Faut dire que le matin de l'émission, on nous avait prévenu : il est bon ce Jean-Michel !

Impression confortée à l’issue de cette émission….

Challenges parle même de miracle !

Alors comment expliquer ce miracle ? En réalité, rarement une émission du service public n'aura été aussi complaisante avec un ministre. Une complaisance que l’on doit aux journalistes (mention spéciale à Nathalie Saint-Cricq) et surtout au choix des contradicteurs.

La réforme du bac ? Sur ce sujet, France 2 a choisi deux lycéens pour apporter la contradiction au ministre. Il s’agit de Thomas, 16 ans (en 1ère ES) et Jean, 17 ans (en Terminale ES). 

Autant vous dire que les deux petits jeunots n’ont fait qu’une bouchée de Blanquer, à peine âgé de 53 ans (et quelques jobs d’été au sein du ministère de l’Education nationale comme recteur ou directeur général de l’enseignement scolaire).

Alors les choupinous, une petite question à Jean-Michel ? “Bonsoir monsieur le ministre, moi quand j’ai découvert votre réforme, j’ai été assez étonné parce que je l’ai trouvée très très intéressante et j’ai eu envie, un instant, de retourner en troisième pour pouvoir profiter de cette réforme”. Bam, dans les dents Blanquer.

S’ensuit un échange sur les modalités d’application de la réforme, la sélection à la fac ou encore les inégalités scolaires. 

Des échanges courtois, avec un leitmotiv : l’inquiétude. Oui, si France 2 a fait venir deux lycéens, ce n’est pas pour débattre du fond, de la philosophie de la réforme, des moyens déployés. Non, si les lycéens sont là, c’est pour exprimer un sentiment d’inquiétude comme l’a martelé Salamé à chacune de ses relances : “Qu’est-ce qui vous inquiète ?”, “Vous, vous craignez…”, “Alors Thomas, vous craignez, en un mot…” “Vous êtes rassurés ?”, ose même Salamé à la fin de l’échange.

Oui, ils sont rassurés. Tout comme Jean-Michel, qui va progressivement être gonflé comme une montgolfière à chaque nouvel interlocuteur. Un point économie François Lenglet ? “J’ai vu que vous aviez eu 17 à l’épreuve d’économie du bac, c’était, je crois, la meilleure note de votre académie”, ne peut s’empêcher de préciser le journaliste.

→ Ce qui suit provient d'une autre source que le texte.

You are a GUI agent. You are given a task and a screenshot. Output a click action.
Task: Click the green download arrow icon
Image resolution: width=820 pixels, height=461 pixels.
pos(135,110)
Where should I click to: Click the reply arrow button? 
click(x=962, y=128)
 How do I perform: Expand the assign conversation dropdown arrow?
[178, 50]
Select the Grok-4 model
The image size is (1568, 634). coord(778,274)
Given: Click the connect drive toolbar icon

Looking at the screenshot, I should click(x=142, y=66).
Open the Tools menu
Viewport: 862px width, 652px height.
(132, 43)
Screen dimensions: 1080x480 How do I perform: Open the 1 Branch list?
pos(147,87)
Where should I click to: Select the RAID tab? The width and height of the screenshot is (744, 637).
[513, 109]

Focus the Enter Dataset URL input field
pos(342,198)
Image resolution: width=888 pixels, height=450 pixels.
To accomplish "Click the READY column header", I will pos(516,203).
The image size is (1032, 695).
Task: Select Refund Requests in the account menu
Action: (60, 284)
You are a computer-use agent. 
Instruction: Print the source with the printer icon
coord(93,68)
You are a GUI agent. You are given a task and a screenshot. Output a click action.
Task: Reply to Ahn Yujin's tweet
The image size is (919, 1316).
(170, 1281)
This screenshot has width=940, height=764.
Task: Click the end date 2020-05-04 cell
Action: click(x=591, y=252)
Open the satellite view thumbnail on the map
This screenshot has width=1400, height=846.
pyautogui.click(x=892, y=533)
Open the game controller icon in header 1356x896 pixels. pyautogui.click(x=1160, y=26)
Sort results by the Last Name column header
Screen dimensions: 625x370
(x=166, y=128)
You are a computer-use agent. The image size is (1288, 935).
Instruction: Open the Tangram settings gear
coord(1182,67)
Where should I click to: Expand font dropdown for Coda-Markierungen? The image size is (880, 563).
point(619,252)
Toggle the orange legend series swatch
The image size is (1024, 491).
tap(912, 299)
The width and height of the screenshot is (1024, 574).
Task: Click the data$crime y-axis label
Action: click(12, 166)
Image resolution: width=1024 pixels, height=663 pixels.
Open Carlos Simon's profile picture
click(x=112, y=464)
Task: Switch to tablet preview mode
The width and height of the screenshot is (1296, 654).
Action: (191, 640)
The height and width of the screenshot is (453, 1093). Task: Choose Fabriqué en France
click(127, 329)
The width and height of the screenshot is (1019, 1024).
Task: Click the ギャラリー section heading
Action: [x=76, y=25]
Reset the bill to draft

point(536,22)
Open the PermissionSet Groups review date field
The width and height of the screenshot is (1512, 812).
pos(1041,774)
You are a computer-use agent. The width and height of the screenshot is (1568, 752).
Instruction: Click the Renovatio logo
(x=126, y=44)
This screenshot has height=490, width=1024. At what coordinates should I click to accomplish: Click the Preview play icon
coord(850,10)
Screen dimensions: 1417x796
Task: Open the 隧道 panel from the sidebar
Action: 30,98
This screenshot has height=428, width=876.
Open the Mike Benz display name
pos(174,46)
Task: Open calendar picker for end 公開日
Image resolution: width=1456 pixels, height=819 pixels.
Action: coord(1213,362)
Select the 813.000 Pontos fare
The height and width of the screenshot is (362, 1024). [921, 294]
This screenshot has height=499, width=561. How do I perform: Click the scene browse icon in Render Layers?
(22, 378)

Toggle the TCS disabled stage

Une question sur la laïcité ? “Je suis pleine d’espoir parce que pour une fois, il y a une volonté qu’il n’y avait pas avant dans le quinquennat précédent. Je suis pleine d’espoir parce que vous avez une approche pragmatique et pas dogmatique. Donc pour ceci, merci”, explique une enseignante et militante associative censée pourtant lui apporter la contradiction.

Heureusement, dans cet unanimisme assez sidérant, on a pu compter sur l’invité mystère. C’est l’un des gadgets de L’Emission politique : un invité mystère est censé déstabiliser l’invité principal. On se souvient d’Angot qui avait pulvérisé Fillon pendant la campagne, ou d’Alexandre Jardin qui avait balancé une brique de lait en direction de Bruno Le Maire.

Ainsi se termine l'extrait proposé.